(Excerpted text)

────────────────────────────────────────

The picklist uses SQL to retrieve data. SQL statements are embedded in a separate module that opens dynamically prepared statements and fetches records. This module also uses SQL to provide information about fields used on the picklist display. Field information is used to locate individual field values and format records shown in the picklist subfile.

Figure 2 contains a list of source members that make up this utility. There is far too much source code to print here, but you can download all the source code for the utility from the Midrange Computing Web site at www.midrangecomputing.com/mc/. If you want to compile the code for a release prior to V4R2, you will need to make a few changes to the source code. If you do not have the SQL RPG compiler, you can still use the picklist utility by downloading the save file containing the code compiled for V4R2.

There is a performance trade-off when you use SQL to dynamically retrieve records. The initial file open via SQL takes longer than a native file open in RPG. The difference in performance between the two types of reads is negligible; but before you use SQL in your programs, you need to weigh the trade-off between performance and flexibility. In the case of the picklist program, the flexibility of SQL allows the program to work with any file, which is definitely worth the wait.

Embedded SQL

Embedded SQL makes it easier to create dynamic applications. Using embedded SQL in a separate shared module has several advantages. The main advantage is that you can share SQL procedures and avoid some of the complexity associated with using embedded SQL. Putting SQL statements in their own module also gets around another limitation. New RPG IV features are often not supported by the SQL version of the RPG compiler when they are

first announced. If you confine SQL statements to one module, that module can’t use new language features. However, the rest of the modules in the program can.

When using embedded SQL to select records, you have several alternatives. The first alternative is to select records from specific files into specific fields or a predefined data structure. This method allows SQL to store an access plan that speeds up processing, but the method is not very flexible because the Select statement and input area must be defined when the SQL module or program is compiled. The second alternative is to use a dynamically prepared Select statement to select records into specific fields or a predefined data structure. This alternative is more flexible, but the format of the data selected must be defined at compile time. The last alternative, and the one that the picklist SQL module uses, is to use a dynamically prepared statement combined with an SQL description area (SQLDA). Using an SQLDA, you can wait until runtime to determine the format of a Select statement’s input area.

The picklist service program’s SQL statements are embedded in DYNSQL. This module has several procedures to open an SQL cursor and read (fetch in SQL parlance) records. To open a file and retrieve records, a program calls the Create SQL Handle (CRTSQLHND) procedure, which is located in DYNSQL. You pass an SQL Select statement and a pointer to the input buffer that receives fetched records.

────────────────────────────────────────

(Data provided)
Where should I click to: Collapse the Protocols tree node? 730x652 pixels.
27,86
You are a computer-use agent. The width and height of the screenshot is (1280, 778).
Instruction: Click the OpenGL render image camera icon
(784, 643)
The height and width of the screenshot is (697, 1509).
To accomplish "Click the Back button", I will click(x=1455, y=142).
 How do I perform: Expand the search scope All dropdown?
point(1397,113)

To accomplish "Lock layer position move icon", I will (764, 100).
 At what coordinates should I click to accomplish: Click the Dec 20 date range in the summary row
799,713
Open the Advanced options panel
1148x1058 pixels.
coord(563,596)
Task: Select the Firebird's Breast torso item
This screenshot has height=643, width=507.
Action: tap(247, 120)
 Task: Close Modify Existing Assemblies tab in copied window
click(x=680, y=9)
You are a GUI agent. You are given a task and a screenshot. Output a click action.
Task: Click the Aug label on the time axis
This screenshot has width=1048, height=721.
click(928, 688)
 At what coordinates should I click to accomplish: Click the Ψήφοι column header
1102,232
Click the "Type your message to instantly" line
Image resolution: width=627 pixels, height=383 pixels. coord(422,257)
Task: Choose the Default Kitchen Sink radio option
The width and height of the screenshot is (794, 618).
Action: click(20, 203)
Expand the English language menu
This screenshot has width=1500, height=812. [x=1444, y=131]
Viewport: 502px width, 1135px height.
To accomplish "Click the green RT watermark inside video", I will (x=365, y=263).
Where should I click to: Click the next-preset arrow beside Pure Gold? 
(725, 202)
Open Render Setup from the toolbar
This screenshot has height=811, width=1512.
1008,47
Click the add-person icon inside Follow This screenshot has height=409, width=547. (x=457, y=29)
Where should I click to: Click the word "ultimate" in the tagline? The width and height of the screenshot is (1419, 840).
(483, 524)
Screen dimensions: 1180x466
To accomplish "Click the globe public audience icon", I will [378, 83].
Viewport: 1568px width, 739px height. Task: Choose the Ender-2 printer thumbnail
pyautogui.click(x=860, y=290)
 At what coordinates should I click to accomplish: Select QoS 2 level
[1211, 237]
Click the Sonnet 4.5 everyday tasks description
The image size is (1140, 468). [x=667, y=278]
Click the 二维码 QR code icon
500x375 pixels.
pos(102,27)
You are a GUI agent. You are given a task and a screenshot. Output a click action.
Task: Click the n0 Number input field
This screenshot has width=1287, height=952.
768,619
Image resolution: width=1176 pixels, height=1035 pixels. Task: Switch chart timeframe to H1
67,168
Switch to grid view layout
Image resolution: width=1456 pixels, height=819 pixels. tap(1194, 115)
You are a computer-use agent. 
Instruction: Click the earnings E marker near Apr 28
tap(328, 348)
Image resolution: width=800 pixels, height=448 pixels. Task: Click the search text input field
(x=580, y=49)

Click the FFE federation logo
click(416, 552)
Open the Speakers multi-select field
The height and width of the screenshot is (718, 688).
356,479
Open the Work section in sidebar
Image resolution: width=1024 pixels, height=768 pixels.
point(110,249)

────────────────────────────────────────

(Exercise instructions)
(a) In the picklist text, which procedure in DYNSQL does a program call to open a file and retrieve records?
(b) Turn the paragraph of the picklist text that begins "When using embedded SQL to select records" into a short list that keeps its main facts.
(c) In the picklist text, retype everything from "Embedded SQL makes" down to "the program can.".

(Answers per task)
(a) It calls the Create SQL Handle (CRTSQLHND) procedure.

(b)
Ways to select records with embedded SQL:
- Select from specific files into specific fields or a predefined data structure. SQL can store an access plan that speeds up processing, but the method is inflexible because the Select statement and input area must be defined at compile time.
- Use a dynamically prepared Select statement into specific fields or a predefined data structure. This is more flexible, but the data format must still be defined at compile time.
- Use a dynamically prepared statement with an SQL description area (SQLDA). The picklist SQL module uses this method, which lets the format of the Select statement's input area be determined at runtime.

(c)
Embedded SQL makes it easier to create dynamic applications. Using embedded SQL in a separate shared module has several advantages. The main advantage is that you can share SQL procedures and avoid some of the complexity associated with using embedded SQL. Putting SQL statements in their own module also gets around another limitation. New RPG IV features are often not supported by the SQL version of the RPG compiler when they are

first announced. If you confine SQL statements to one module, that module can’t use new language features. However, the rest of the modules in the program can.